Instrução A: De acordo com a entrevista sobre a Previdência, para qual ano a Previdência representa um problema?
Instrução B: Dê continuidade à entrevista sobre a Previdência a partir da última resposta apresentada.

Trecho selecionado:
● ● ● ● ● ● ●
E como contornar isso?
O governo vem propondo medidas para minimizar os problemas de ordem econômica no curto prazo. Os nossos projetos dizem respeito a uma economia para o setor público mais a longo prazo. Daí ter que conciliar uma coisa com a outra.
Mas essa não é uma visão errada? A Previdência já não é o maior problema fiscal do governo?
Essa premissa é falsa. O grande problema do governo ainda não é a Previdência. Se não, nós estaríamos sendo convocados pela presidente a todo instante, como é o ministro Guido Mantega, da Fazenda. A Previdência é um problema para 2030, e a presidente está preocupada com 2013. Eu não quero ser mais realista do que o rei. Aliás, ela é quem é a rainha. E acho que ela está certa, pois tem um problema de curto prazo. Tem que botar a economia no rumo certo, para poder até ter condições de pensar mais a longo prazo.
Repetidas vezes, o senhor vem colocando no debate o escândalo que é o nosso regime de pensões...
E é. Com o apoio da presidente Dilma Rousseff, o que deve estar em primeiro lugar dentro da agenda da Previdência Social é o problema da lei de pensões. Porque, inclusive, já temos uma despesa de R$ 60 bilhões no regime geral (INSS), para uma despesa global de R$ 300 bilhões — e isso apenas neste ano. Somada com outros regimes (servidores públicos), a despesa com o pagamento de pensões ultrapassa os R$ 100 bilhões. Isso é insustentável.
● ● ● ● ● ● ●
Trechos do material:
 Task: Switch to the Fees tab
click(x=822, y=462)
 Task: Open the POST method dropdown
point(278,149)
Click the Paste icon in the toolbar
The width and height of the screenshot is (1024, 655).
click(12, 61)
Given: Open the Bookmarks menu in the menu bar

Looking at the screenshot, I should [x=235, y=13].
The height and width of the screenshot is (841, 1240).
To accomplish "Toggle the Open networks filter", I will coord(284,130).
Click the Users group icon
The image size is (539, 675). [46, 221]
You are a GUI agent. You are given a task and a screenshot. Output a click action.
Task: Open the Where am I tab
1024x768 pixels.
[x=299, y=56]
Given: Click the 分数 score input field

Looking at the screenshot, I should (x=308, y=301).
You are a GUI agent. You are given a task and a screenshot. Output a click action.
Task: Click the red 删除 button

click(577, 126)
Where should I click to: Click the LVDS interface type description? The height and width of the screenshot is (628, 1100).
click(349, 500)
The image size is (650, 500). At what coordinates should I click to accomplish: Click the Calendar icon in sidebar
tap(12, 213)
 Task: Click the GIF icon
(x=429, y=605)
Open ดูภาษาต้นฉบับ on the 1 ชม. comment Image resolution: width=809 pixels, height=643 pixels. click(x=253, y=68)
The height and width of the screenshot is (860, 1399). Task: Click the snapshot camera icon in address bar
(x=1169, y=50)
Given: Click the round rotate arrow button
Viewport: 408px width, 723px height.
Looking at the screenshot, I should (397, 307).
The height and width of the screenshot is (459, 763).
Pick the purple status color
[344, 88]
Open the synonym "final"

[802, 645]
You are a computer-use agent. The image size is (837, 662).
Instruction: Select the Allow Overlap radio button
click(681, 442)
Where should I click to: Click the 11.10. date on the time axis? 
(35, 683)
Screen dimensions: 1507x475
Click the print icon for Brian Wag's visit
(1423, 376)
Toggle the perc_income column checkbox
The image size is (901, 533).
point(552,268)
● ● ● ● ● ● ●
Resposta esperada A: Para 2030.

Resposta esperada B:
Por que a prioridade?
Porque é um sistema cheio de falhas. Quando se fala em corte de pensões, pensa-se que vamos cometer injustiças. Ora, na verdade, nós estamos querendo fazer justiça. Há toda aquela história de falta de tempo de carência (para o recebimento do benefício), casamento no leito de morte, etc. São muitas as falhas que custam caro aos cofres públicos. O país não pode continuar pagando isso e promovendo a injustiça, porque a grande maioria que paga a vida inteira está sendo burlada. Os brasileiros terão que se conscientizar de que não há mais espaço para esse tipo de coisa.
Qual a origem de toda essa generosidade brasileira?
No passado, as regras de pensão não eram tão benevolentes. A origem é a Constituição de 1988, agravada pela Lei nº 8.213, do início dos anos 1990. A legislação pré-Constituição era muito parecida com a dos demais países. Havia uma cota familiar, um adicional por dependente, não era 100% para todo mundo, não tinha reversão de cotas. Não havia abusos.
Mas, para corrigir isso, os brasileiros podem contar, nos próximos anos, com reduções de direitos? Não tem como consertar a Previdência sem isso?
Não se trata de reduzir direito. É reduzir abusos. Esse é o grande problema. Se nós não comunicarmos isso bem, podemos até perder a batalha e não chegar a lugar nenhum. Não estamos falando em cortar direitos. Estamos falando em alterar regras de acesso. O direito no Brasil é quando você preenche pré-requisitos. Até então, o que se tem é uma expectativa de direito. São alterações que visam moralizar. Não existe almoço grátis.
No passado, quando se adotou o fator previdenciário, isso foi entendido como uma perda de direito. Ou não?
Não vou defender o fator previdenciário. Mas ele existe porque este país nunca teve uma idade mínima para a aposentadoria. Se não havia uma idade mínima, o sujeito se aposentava aos 55 anos (a média é de 53), tiveram que criar um monstrengo. O país não teve coragem para adotar uma idade mínima, coisa que quase todos os países têm. Só quatro não têm. Equador, Irã, Iraque e Grécia. Como vê, estamos em má companhia.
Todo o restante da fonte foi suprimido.